Mercredi, M. Poutine est rentré de sa résidence d’été de Sotchi, sur la mer Noire, quelques heures après le début d’une prise d’otages dans une école d’Ossétie du Nord, dans le Caucase russe. Quelques images de sa réunion d’urgence avec le ministre de l’Intérieur, Rachid Nourgaliev, le chef du FSB (services spéciaux) Nikolaï Patrouchev et celui des garde-frontières, Vladimir Pronitchev, ont été diffusées par les télévisions russes, mais sans son. Seul le ministre de la Défense, Sergueï Ivanov, s’est exprimé à la télévision, évoquant « une guerre sans adversaires visibles ni ligne de front » déclarée à la Russie. « Que peut dire Poutine, puisqu’il est incapable de résoudre le problème tchétchène ? Il n’a rien à dire et les forces de l’ordre sont incapables de lutter contre le terrorisme », a commenté Iouri Korgouniouk, un analyste de la fondation Indem.

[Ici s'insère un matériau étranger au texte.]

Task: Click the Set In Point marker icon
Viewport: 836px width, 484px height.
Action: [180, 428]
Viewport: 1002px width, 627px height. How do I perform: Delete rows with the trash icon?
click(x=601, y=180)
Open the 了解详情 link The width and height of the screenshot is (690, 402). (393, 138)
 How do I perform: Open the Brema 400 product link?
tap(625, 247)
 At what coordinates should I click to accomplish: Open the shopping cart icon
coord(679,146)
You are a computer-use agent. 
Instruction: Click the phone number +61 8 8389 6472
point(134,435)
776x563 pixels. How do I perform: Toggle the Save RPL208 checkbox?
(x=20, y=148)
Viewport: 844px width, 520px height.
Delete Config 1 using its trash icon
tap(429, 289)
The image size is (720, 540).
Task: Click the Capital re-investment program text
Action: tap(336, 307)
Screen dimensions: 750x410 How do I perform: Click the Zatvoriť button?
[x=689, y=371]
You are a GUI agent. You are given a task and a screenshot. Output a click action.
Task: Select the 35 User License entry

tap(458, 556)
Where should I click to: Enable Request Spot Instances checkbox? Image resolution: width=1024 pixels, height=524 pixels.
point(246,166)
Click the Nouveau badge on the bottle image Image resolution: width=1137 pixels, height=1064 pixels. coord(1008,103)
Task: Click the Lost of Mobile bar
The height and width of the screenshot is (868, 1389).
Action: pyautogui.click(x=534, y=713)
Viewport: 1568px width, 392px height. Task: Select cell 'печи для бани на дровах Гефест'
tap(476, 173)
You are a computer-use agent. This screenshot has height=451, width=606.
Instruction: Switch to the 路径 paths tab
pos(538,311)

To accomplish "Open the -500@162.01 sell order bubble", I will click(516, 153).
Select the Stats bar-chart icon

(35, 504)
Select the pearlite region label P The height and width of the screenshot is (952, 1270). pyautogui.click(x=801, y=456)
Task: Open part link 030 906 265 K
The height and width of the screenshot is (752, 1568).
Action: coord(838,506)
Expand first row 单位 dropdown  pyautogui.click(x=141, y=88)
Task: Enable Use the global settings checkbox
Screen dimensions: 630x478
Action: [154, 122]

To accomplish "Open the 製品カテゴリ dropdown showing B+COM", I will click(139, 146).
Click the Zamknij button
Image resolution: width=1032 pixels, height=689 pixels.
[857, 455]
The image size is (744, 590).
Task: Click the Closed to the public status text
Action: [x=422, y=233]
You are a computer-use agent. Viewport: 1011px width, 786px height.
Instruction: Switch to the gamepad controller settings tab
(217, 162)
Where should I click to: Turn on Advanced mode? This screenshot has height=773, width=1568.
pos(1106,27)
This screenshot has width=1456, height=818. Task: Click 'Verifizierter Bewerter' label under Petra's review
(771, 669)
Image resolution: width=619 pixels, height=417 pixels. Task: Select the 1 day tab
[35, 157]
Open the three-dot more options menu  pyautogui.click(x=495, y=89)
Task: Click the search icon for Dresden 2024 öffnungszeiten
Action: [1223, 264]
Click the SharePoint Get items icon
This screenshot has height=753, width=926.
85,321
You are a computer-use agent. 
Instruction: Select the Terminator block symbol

Après l’explosion qui a fait onze morts mardi à Moscou, attribuée à une kamikaze et revendiquée par le groupe islamique soutenant les séparatistes tchétchènes qui avait déjà revendiqué la double catastrophe aérienne, le président russe n’a fait aucun commentaire. Alors que la presse évoquait un double attentat contre deux avions de ligne et titrait sur « le 11 septembre russe », M. Poutine avait attendu près de vingt-quatre heures pour intervenir à la télévision. Revenu là encore d’urgence de Sotchi, il s’était contenté de réclamer la « vérité » et de présenter ses condoléances aux familles des victimes.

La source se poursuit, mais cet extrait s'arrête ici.